"More than half of American women are single... and many women are swearing off marriage"

When Sex and the City premiered in 1998, it captured public attention for reasons that extended beyond its provocative title. The show wasn't just about women having a lot of sex—it was about women over 30 doing so while being unapologetically single. A Los Angeles Times critic called them a "mid-30ish crowd of bed-hopping, hedonistic female night crawlers." Their independence painted a picture of a bold, even disruptive, new kind of woman.

Throughout the 1990s and 2000s, American women pioneered a new model of adulthood—one not defined by marriage but by lives lived independently outside matrimony. Journalist Rebecca Traister highlighted this cultural shift in her 2016 book, All the Single Ladies. Today, unmarried women are no longer a cultural outlier—they’re the mainstream. As of 2021, 52% of American women were either unmarried or separated, a record high according to Wells Fargo Economics. Census data from 2019 also revealed there were 100 unmarried women for every 90 unmarried men in the U.S.
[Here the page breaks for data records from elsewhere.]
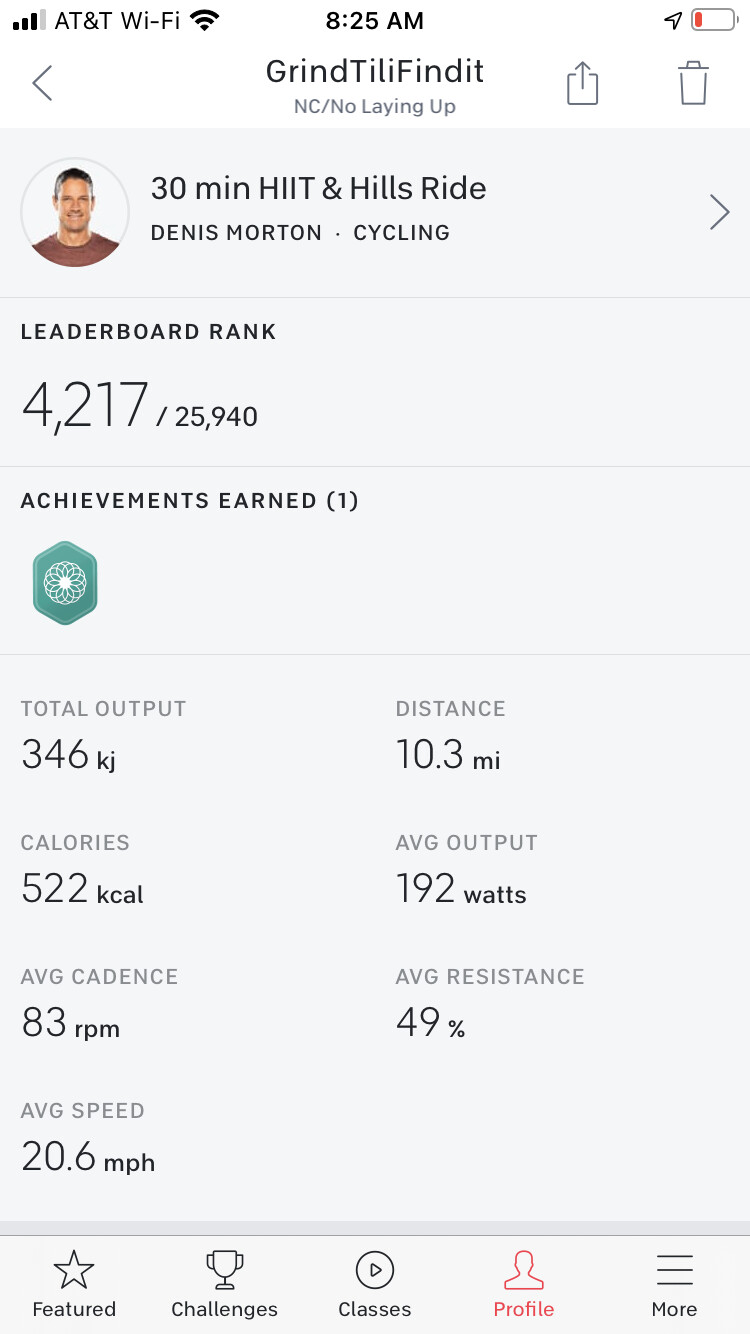
Task: Tap the earned achievement badge icon
Action: tap(65, 583)

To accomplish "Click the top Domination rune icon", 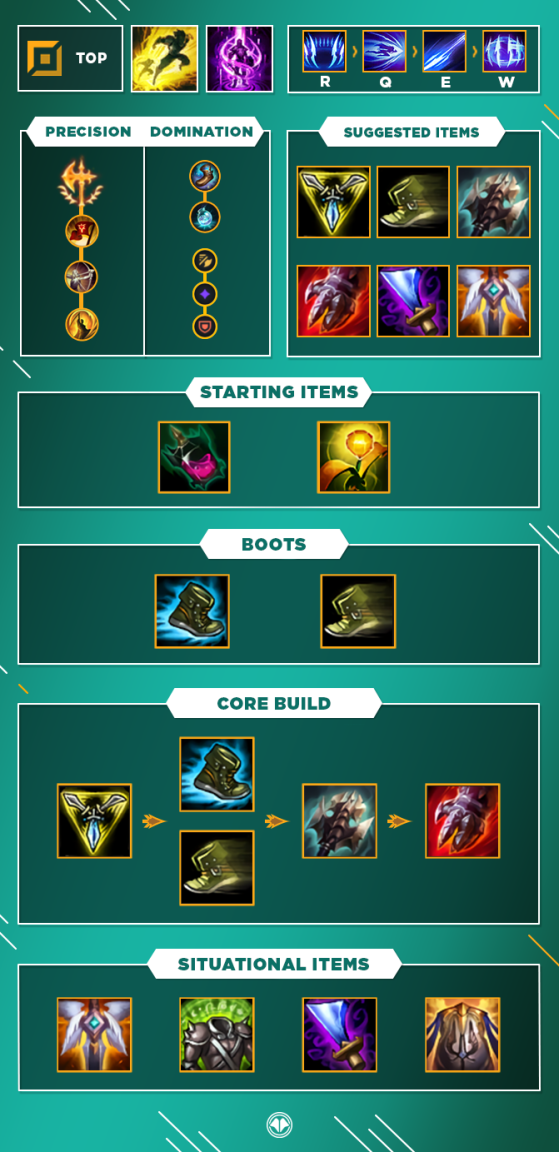I will [205, 176].
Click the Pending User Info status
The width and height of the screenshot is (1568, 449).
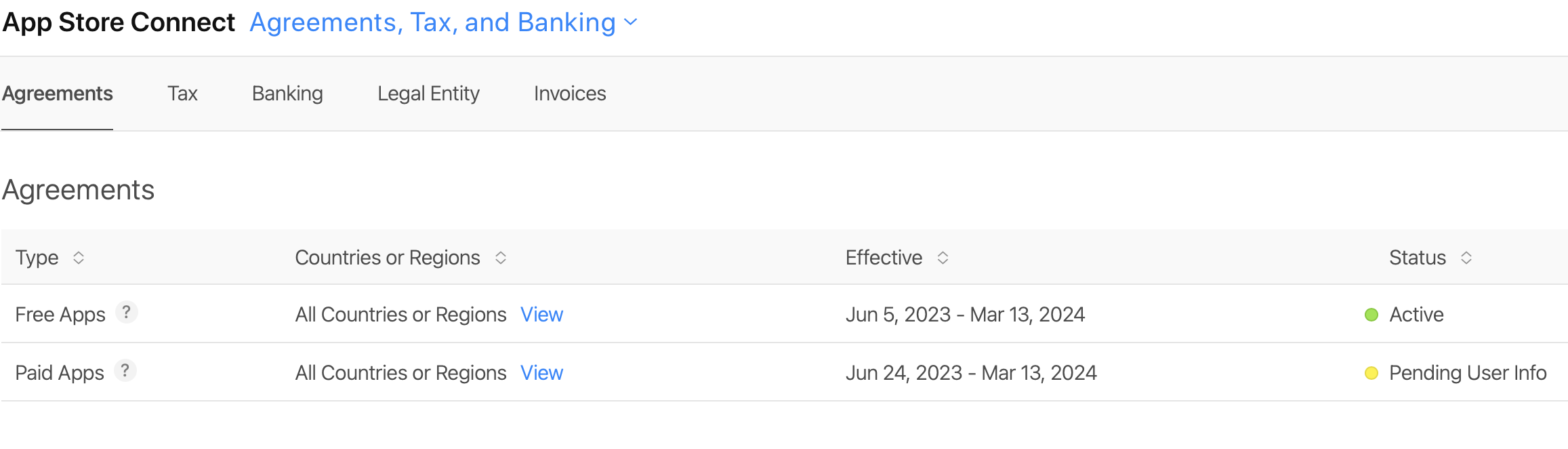tap(1468, 373)
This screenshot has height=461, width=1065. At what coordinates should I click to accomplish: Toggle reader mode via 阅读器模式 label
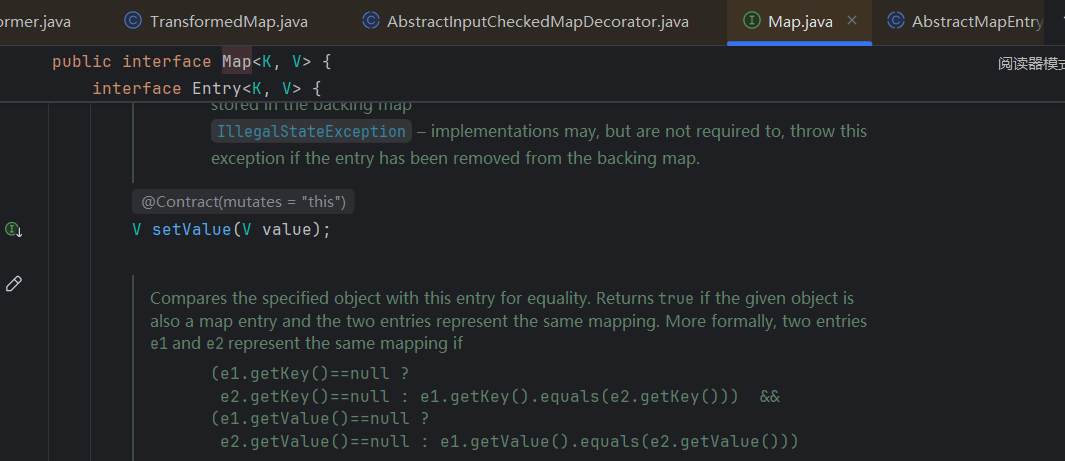1030,64
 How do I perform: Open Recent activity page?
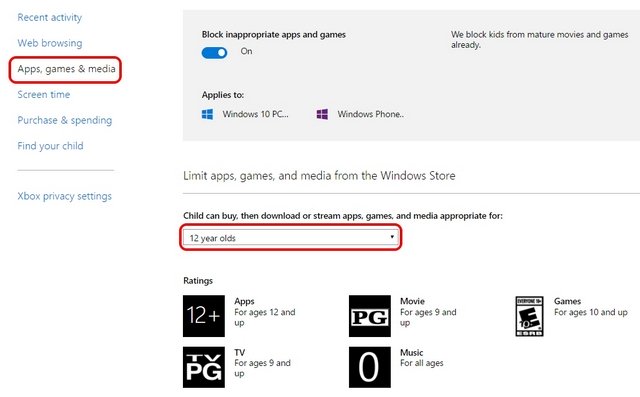coord(49,18)
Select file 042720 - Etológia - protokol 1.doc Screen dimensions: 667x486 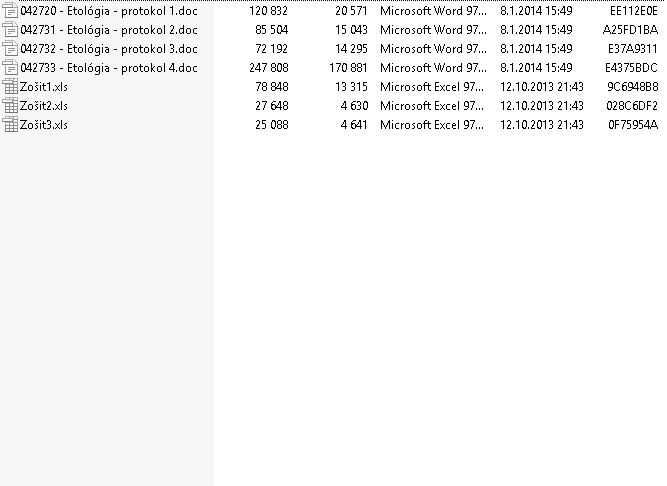pyautogui.click(x=109, y=11)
While some women report being dissatisfied with the dating pool or disillusioned by the app-driven dating scene, a growing number—dubbed "Samantha Nation" by some—embrace their single status. A 2019 Pew Research Center survey found only 38% of single women were actively seeking a relationship, compared to 61% of single men.

This growing acceptance of singlehood among women has reshaped societal expectations of adulthood. However, it has sparked backlash from those who see it as a challenge to traditional family values. Vice President-elect J.D. Vance drew criticism for past comments about “childless cat ladies” and doubled down on claims that single women represent a rejection of pro-family ideals. Critics like Vance argue that the trend erodes the nuclear family, but research suggests the root cause is economic rather than cultural.

As men exit the workforce in increasing numbers, women have hit new milestones. In August 2023, the share of prime-age women (ages 25 to 54) in the labor force reached a record 78.4%. Meanwhile, the median age for a woman’s first marriage climbed from 20.8 in 1970 to 28.3 in 2023. These economic shifts are driving women to prioritize careers and financial independence, fundamentally altering traditional timelines for marriage and family.

A Shifting Workforce

The nostalgia for the mid-20th-century nuclear family overlooks its status as a historical anomaly. The male-breadwinner, single-income household surged briefly after World War I and II but quickly receded. By 1970, 40% of married women and over half of unmarried women were employed outside the home, according to the Bureau of Labor Statistics. Even earlier, American women had long participated in the labor force, a trend accelerated by deindustrialization in the 1980s and 1990s, which displaced many men from stable, high-paying jobs.

Economist Claudia Goldin, a 2023 Nobel laureate, has shown that the gender gap in workforce participation steadily narrowed from 1890 to 1990. However, as men’s participation rates declined, women’s workforce gains did not translate to equal earning power. On average, women still earn $0.84 for every $1 earned by men. Despite this, women have surpassed men in educational attainment; in 2019, women outnumbered men in the college-educated labor force for the first time.

The Marriage Gap

These shifts are influencing women’s relationship decisions. A 2023 survey by the American Enterprise Institute's Survey Center on American Life found that nearly three-quarters of single, college-educated women cited an inability to find partners who met their expectations as a reason for being unattached. Among women without college degrees, only 54% expressed the same sentiment.

The traditional economic model of marriage, popularized by economist Gary Becker in the 1980s, posited that men and women partnered based on complementary roles: men as breadwinners, women as caregivers. But with declining male workforce participation and rising female economic independence, this model is increasingly outdated.

Independence vs. Inequality

“We’re seeing men’s labor-force participation rates really plummet, especially since the 1990s,” said Elizabeth Crofoot, senior economist at Lightcast. “This gives women more reason to focus on their careers and achieve financial stability on their own.”

Still, women’s progress in the labor market hasn’t resolved systemic inequalities. The growing number of single women underscores a cultural and economic evolution that challenges traditional norms, reshaping the way Americans think about adulthood, relationships, and independence.